> [WORK INSTRUCTIONS]: Within the listing below, filter for "Given" and copy every matching line.

--- RECORDS TO USE ---

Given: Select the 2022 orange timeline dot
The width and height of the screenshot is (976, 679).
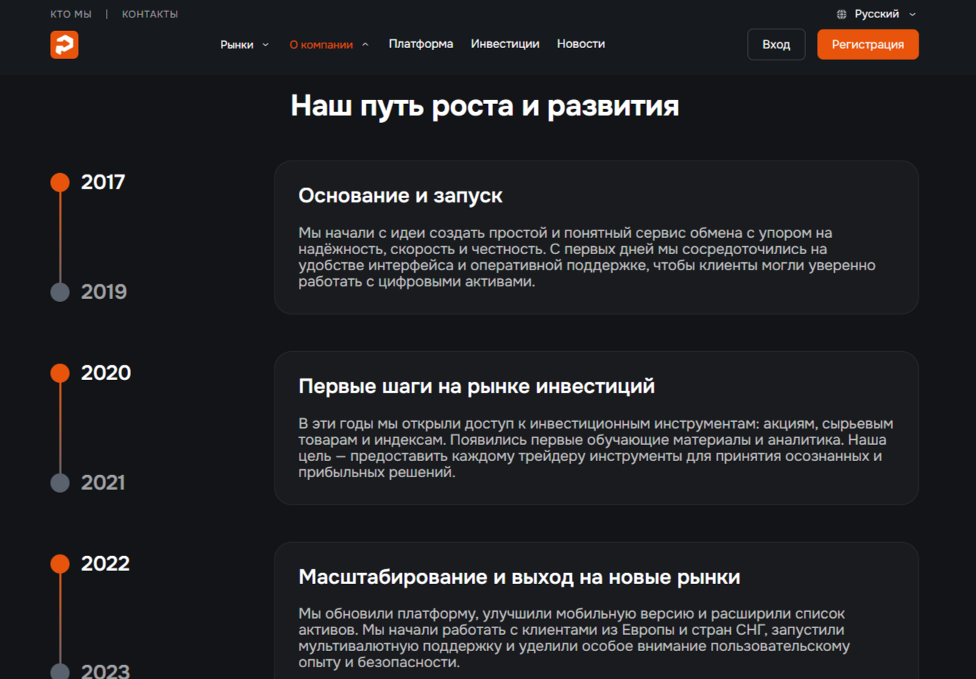Looking at the screenshot, I should pos(60,563).
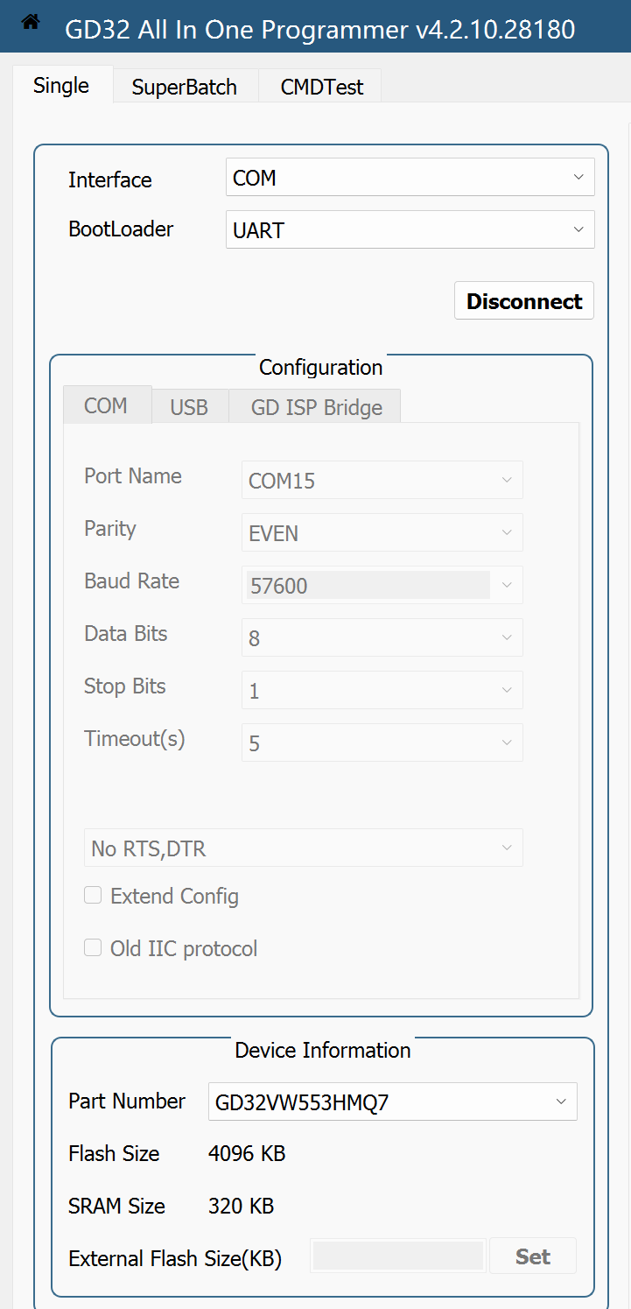Open the CMDTest tab
This screenshot has height=1309, width=631.
[322, 87]
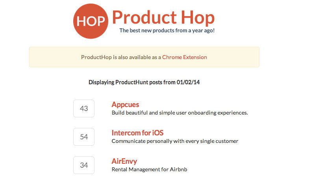The height and width of the screenshot is (176, 313).
Task: Click the Appcues user onboarding description
Action: point(180,113)
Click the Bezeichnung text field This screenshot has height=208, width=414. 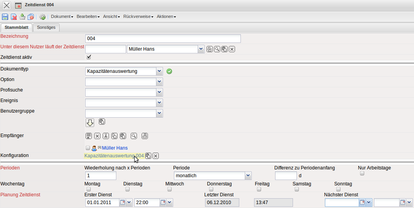[163, 39]
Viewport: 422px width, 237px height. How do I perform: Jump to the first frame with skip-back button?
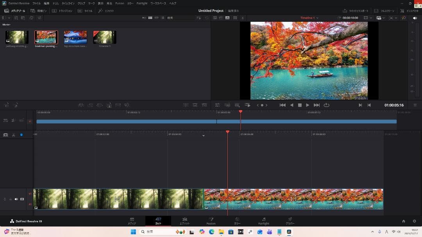point(283,105)
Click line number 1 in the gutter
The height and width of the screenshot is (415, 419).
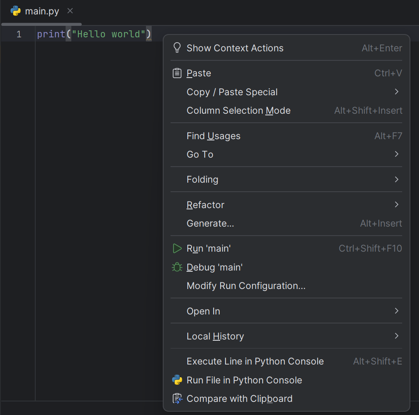(x=19, y=34)
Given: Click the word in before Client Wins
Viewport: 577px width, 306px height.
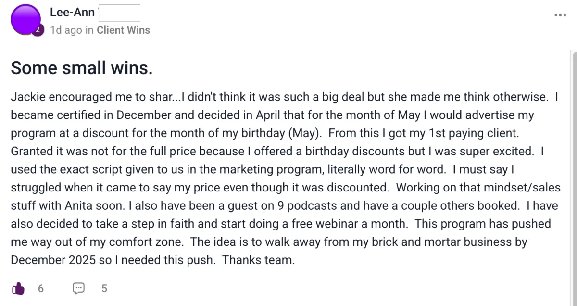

---

> [EXPECTED ANSWER]:
Given: Select the 2022 orange timeline dot
Given: Click the word in before Client Wins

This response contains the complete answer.